■ **DOCUMENT PASSAGE**:
▬▬▬▬▬▬▬▬▬▬
I was recently referred to this recipe supposedly penned by Andrew “Bug Breath” Zimmern, which is published on the website of the world’s worst culinary magazine, Food & Wine. Fish Sauce Caramel – sounds edgy! Further reading reveals that the recipe is pompous, intimidating, unbalanced and worst of all, BORING.

the goodsOooooo but it’s got “Asian Fish Sauce” in it. F&W Bitches, please – I drink “Asian Fish Sauce” or as we call it, fish sauce, from a FLASK.

The concept is sound, it’s a loose interpretation of a vietnamese nuoc cham, but it’s too lose and really leaves a lot to be desired. So I’m here to rescue this poor concept from the obscurity of what the mentally handicapped authors of F&W consider “unusual”.
▬▬▬▬▬▬▬▬▬▬
(Word and element pointing entries)
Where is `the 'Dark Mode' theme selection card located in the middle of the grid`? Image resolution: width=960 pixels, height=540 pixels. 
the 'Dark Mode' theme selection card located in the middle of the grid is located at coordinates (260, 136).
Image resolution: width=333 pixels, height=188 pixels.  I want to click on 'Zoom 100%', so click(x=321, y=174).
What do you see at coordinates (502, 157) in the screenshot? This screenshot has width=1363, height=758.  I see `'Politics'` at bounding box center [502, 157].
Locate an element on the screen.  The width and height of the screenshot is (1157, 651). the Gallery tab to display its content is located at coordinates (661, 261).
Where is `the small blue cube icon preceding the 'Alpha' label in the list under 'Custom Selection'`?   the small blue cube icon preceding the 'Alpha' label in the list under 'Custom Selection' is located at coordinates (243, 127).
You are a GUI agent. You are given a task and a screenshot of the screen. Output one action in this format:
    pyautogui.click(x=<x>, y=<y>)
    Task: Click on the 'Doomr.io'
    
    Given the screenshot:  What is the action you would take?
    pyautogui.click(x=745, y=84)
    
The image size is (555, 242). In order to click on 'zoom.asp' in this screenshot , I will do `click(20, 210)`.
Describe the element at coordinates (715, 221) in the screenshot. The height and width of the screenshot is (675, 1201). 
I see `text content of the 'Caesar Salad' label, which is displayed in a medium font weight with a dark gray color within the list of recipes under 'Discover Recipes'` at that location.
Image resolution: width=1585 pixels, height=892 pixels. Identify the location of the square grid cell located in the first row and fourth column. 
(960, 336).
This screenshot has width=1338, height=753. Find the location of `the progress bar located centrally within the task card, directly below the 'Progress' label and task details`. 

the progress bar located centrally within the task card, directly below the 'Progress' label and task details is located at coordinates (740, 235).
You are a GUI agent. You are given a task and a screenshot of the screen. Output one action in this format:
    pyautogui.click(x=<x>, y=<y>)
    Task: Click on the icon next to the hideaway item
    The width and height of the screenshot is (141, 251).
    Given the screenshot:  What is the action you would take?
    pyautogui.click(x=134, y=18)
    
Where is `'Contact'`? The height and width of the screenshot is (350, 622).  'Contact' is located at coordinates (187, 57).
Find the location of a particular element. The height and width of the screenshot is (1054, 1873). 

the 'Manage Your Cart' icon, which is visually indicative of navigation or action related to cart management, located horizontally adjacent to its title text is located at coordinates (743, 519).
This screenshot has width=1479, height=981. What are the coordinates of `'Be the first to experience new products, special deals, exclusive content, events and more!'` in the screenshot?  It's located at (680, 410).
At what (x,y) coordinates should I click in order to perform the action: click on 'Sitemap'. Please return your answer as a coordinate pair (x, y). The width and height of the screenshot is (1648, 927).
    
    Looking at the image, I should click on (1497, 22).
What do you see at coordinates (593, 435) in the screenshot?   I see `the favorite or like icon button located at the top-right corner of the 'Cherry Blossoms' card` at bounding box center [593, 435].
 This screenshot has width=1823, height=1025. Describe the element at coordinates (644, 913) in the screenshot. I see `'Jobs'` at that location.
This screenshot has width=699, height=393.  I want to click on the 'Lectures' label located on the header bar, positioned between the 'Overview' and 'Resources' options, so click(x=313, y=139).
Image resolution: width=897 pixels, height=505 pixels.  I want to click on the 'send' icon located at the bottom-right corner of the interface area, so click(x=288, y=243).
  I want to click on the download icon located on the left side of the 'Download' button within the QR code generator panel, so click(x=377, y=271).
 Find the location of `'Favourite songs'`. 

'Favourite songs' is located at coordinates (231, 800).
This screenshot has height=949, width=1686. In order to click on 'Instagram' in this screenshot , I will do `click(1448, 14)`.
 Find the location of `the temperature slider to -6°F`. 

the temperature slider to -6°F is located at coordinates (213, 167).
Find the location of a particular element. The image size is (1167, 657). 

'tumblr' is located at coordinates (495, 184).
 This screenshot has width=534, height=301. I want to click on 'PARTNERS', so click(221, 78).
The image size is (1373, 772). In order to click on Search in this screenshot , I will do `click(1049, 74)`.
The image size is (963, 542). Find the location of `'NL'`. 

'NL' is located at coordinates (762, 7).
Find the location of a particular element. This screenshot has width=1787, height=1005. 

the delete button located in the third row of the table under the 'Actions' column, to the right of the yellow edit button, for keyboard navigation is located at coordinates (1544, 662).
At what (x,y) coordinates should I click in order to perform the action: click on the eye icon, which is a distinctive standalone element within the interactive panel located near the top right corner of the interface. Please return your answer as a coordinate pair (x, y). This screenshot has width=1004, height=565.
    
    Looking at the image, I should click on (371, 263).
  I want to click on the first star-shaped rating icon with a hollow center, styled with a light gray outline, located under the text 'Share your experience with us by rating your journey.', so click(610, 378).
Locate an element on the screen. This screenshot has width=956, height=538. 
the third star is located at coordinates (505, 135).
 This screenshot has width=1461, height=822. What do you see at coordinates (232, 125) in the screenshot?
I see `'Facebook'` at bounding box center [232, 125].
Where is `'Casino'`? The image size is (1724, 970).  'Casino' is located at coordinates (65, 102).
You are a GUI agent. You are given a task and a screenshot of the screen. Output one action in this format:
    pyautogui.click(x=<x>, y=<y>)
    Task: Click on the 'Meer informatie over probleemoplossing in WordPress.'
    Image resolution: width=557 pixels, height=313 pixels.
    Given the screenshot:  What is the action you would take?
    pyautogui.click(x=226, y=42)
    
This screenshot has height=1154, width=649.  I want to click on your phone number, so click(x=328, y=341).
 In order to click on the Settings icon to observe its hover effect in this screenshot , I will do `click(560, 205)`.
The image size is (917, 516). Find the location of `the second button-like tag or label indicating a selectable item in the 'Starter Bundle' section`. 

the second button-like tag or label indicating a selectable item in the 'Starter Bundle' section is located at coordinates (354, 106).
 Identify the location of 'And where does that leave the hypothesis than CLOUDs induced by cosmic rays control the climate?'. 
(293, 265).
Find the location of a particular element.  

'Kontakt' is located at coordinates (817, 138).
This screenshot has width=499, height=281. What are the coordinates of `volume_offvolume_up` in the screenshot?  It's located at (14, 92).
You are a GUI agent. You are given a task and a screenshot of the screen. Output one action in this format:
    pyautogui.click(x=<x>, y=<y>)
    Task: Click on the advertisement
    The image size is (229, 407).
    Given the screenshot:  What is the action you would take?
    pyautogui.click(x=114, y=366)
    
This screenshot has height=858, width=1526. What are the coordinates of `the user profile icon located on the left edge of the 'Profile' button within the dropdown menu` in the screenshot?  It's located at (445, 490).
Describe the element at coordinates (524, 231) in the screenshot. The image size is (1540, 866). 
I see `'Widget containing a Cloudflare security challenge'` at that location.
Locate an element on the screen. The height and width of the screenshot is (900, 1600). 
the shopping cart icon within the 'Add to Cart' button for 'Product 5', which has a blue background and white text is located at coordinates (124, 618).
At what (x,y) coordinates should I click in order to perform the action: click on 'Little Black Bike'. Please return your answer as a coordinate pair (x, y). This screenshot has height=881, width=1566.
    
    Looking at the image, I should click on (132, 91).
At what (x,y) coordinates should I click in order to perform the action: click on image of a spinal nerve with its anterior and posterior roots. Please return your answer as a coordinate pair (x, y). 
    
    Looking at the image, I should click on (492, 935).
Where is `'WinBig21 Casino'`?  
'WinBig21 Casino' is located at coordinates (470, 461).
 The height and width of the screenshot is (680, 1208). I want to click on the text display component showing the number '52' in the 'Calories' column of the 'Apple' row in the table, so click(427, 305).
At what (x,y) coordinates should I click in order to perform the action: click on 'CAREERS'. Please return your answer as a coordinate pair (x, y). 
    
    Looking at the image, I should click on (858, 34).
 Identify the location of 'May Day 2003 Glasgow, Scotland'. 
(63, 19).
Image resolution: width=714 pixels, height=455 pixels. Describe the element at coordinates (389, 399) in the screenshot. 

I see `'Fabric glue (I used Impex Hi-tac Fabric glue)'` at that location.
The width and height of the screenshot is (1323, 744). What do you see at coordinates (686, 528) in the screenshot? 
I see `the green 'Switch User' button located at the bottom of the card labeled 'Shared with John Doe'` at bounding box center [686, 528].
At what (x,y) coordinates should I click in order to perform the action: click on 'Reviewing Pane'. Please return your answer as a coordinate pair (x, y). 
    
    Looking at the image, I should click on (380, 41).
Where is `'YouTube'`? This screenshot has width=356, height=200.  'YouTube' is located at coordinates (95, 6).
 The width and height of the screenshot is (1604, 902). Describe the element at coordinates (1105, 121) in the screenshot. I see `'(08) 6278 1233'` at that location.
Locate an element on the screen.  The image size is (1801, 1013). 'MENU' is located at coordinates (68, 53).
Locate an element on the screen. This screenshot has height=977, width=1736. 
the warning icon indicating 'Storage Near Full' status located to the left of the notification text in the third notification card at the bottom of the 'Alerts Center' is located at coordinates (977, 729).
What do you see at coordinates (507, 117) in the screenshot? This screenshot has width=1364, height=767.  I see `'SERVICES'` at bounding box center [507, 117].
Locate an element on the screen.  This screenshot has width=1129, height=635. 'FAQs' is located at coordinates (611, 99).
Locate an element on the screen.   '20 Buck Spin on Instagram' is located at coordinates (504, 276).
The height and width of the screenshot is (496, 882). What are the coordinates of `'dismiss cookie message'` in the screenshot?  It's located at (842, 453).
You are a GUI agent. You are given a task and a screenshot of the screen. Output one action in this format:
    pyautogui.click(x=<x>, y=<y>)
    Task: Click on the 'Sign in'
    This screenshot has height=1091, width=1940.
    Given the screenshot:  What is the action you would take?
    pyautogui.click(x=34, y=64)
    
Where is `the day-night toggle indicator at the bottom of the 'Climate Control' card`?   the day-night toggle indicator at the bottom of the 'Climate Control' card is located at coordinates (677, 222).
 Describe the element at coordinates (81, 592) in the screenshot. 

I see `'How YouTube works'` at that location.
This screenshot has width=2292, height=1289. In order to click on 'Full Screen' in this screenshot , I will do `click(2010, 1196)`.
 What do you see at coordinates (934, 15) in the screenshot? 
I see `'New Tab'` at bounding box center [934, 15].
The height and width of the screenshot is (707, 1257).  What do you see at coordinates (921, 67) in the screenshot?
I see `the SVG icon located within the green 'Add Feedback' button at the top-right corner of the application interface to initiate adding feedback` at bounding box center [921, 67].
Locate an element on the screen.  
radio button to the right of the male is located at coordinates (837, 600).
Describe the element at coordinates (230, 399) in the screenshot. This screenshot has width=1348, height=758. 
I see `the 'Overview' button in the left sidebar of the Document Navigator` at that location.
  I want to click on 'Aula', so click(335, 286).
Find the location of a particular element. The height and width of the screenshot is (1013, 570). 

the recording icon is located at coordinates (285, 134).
▬▬▬▬▬▬▬▬▬▬
■ **PROBLEM SET**:
a) According to the recipe critique, what Vietnamese sauce is the fish sauce caramel a loose interpretation of?
b) Reproduce the part of the recipe critique starting with "I was recently" and going on through "from a FLASK.".

■ **EXPECTED ANSWERS**:
a) It is a loose interpretation of a Vietnamese nuoc cham.

b)
I was recently referred to this recipe supposedly penned by Andrew “Bug Breath” Zimmern, which is published on the website of the world’s worst culinary magazine, Food & Wine. Fish Sauce Caramel – sounds edgy! Further reading reveals that the recipe is pompous, intimidating, unbalanced and worst of all, BORING.

the goodsOooooo but it’s got “Asian Fish Sauce” in it. F&W Bitches, please – I drink “Asian Fish Sauce” or as we call it, fish sauce, from a FLASK.